From NVT4 to CLASS S+ — NNVT's new naming and the "NVT8" myth
Compare two NNVT spec sheets today and you'll run into two different naming systems. The first one says NVT4, NVT5, NVT6, NVT7, NVT7+ — that's the old one. The second one says CLASS C, CLASS B, CLASS A, CLASS A+, CLASS S, CLASS S+ — that's the official one since 2026.
The manufacturer unified its range under a single, more readable system. Performance hasn't moved by a single lp/mm; only the name changed. Here's the mapping, and why a reseller pitching you an "NVT8" should make you wary.
Why the naming changed
The old NVT4 / NVT5 / NVT6 / NVT7 / NVT7+ system had two flaws. First, NVT5 and NVT6 actually designated very close performance grades — the distinction was more manufacturer marketing than a real technical break. Second, the NVT7 line covered an FOM range from 1800 to 2100+ all on its own, with no clear way for the end buyer to distinguish levels.
The CLASS system fixes both. Six discrete levels, one typical performance per CLASS, a teaching arc from C (basic) up to S+ (top-end). Easier to present, easier to choose.
The mapping table
The official mapping, as communicated by the JPNV sales contact in May 2026:
- CLASS C — formerly NVT4. FOM 1400. Entry level, not gated.
- CLASS B — formerly NVT5 and NVT6. FOM 1600. Auto-gating standard. The civilian core.
- CLASS A — formerly NVT7. FOM 1800. First flagship step — optical reflection reduction + enhanced NIR sensitivity.
- CLASS A+ — formerly NVT7. FOM 2000. Price / performance sweet spot at the top of the range.
- CLASS S — formerly NVT7. FOM 2100. New-generation micro-channel plate.
- CLASS S+ — formerly NVT7+. FOM 2300. The summit of the NNVT range, with the manufacturer acknowledging technological parity with PHOTONIS 4G.
You'll notice CLASS A, A+ and S all come from the old NVT7 line. That's the main upside of the new naming: structuring the intermediate range that used to be murky.
The persistent "NVT8" myth
If someone offers you an "NVT8" tube, here's what the manufacturer says officially, word for word in the May 2026 email:
"NNVT has never promoted or officially released any product under the name ‘NVT8’. This appears to be a term invented by some sellers. Please disregard it."

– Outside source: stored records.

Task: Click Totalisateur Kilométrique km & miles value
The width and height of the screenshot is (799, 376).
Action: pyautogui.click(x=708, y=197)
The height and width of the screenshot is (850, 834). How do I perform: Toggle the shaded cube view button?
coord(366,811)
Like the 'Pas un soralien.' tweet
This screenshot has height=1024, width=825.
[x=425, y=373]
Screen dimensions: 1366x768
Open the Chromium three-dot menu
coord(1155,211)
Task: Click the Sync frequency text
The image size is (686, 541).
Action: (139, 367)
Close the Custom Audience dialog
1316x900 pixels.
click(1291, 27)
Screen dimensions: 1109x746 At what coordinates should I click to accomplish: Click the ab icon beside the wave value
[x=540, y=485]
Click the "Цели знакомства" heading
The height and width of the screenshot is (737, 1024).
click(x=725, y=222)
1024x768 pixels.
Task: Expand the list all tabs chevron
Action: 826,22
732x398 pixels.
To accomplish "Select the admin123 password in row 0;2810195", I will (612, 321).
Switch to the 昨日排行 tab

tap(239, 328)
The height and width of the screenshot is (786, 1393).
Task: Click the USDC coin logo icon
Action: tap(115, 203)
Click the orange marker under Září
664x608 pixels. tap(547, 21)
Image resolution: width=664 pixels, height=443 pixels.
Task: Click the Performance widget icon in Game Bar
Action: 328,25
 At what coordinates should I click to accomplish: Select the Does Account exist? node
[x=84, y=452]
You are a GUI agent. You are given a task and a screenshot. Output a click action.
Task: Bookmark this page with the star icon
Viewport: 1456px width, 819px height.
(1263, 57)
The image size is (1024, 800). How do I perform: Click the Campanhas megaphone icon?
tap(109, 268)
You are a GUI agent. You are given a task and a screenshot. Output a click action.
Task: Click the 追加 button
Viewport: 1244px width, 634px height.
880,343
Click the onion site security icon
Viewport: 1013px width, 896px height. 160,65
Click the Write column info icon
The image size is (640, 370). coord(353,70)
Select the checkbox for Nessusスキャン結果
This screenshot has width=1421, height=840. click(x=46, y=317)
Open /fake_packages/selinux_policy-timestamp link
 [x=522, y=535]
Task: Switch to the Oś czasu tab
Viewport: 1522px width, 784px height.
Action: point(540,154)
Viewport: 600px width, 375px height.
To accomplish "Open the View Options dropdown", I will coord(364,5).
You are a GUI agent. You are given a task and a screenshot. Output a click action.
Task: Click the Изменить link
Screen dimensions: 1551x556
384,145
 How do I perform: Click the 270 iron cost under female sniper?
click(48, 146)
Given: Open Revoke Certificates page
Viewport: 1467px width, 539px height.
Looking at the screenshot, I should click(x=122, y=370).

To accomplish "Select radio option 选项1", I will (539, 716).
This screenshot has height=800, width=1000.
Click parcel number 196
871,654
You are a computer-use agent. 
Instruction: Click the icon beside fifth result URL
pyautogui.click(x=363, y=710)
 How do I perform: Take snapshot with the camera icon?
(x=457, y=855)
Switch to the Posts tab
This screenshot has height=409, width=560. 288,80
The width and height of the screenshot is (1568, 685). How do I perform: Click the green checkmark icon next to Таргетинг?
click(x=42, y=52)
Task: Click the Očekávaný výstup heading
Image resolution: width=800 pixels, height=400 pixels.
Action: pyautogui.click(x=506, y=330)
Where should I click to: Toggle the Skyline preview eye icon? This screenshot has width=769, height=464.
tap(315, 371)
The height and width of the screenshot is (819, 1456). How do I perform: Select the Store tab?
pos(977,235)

Translation: NNVT has never released or promoted a product called NVT8. Any "NVT8" offer on the market comes from a reseller inventing a designation, typically to dress up unsold inventory by riding the numerical continuity of the old range (NVT7+ → NVT8).
The test is simple. Ask your supplier for two documents: the signed NNVT factory data sheet and the tube's serial number. Neither will ever show "NVT8" — by definition, since the tube doesn't exist at the manufacturer. If your seller dodges or provides non-official paperwork, you have your answer.
What hasn't changed
Three things, important to remember, didn't move with the naming change.
Measured performance. A CLASS B is, unit for unit, the equivalent of a legacy NVT5 or NVT6. A CLASS A+ is the equivalent of an upper-line NVT7. FOM, SNR, resolution, gain, halo: all identical. If you had an NVT6 at FOM 1600 in mind, ask for a CLASS B and you get exactly that.
Gating logic. Auto-gating remains standard from CLASS B onward (so from the legacy NVT5). CLASS C, which maps to the legacy NVT4, remains not gated in standard build.
Phosphor choice. P43 green or P45 white is a visual preference, not a performance choice — the manufacturer confirms it explicitly. No difference in FOM, SNR, resolution or gain between the two phosphors. Pick on aesthetics only.
How to use this in your research
Practically: if you type "NNVT NVT7" into Google, you'll still find masses of content indexed under the old naming. That's normal — the SEO transition will take time. Just read the mapping both ways. On our Tubes page, each CLASS is listed alongside its ex-NVT name to make the equivalence easy.
And when "NVT8" shows up somewhere, ask for the signed factory data sheet. It really is that simple.